Look through the records below, and copy out every line that holds the string "Screen".
*** AVAILABLE RECORDS Section Begins ***
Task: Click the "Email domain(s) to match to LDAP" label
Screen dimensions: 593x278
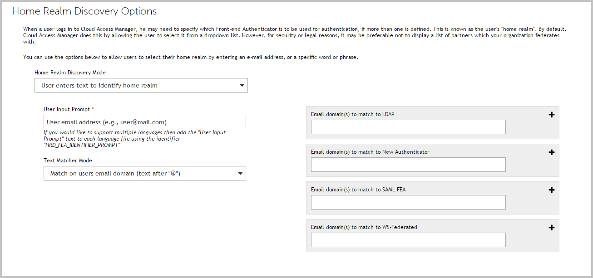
*** AVAILABLE RECORDS Section Ends ***
*** AVAILABLE RECORDS Section Begins ***
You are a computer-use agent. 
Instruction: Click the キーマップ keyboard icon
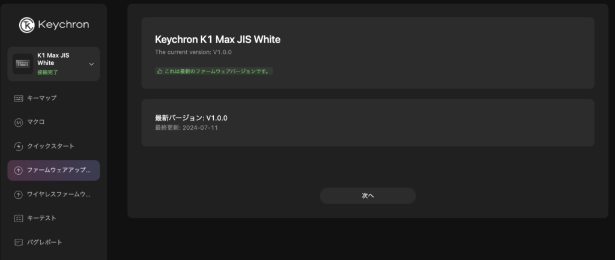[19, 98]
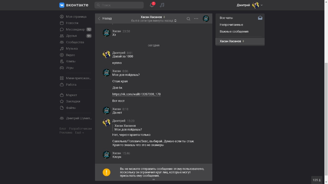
*** AVAILABLE RECORDS Section Ends ***
*** AVAILABLE RECORDS Section Begins ***
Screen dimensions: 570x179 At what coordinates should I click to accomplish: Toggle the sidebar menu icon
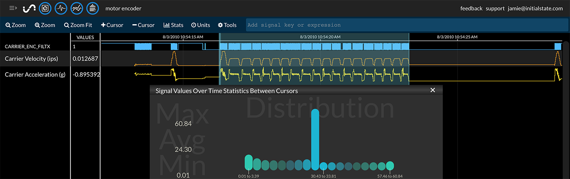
*** AVAILABLE RECORDS Section Ends ***
REPLY TO THE EXERCISE >>
Screen dimensions: 593x278
Screen dimensions: 570x179 At what coordinates should I click to accomplish: Toggle the sidebar menu icon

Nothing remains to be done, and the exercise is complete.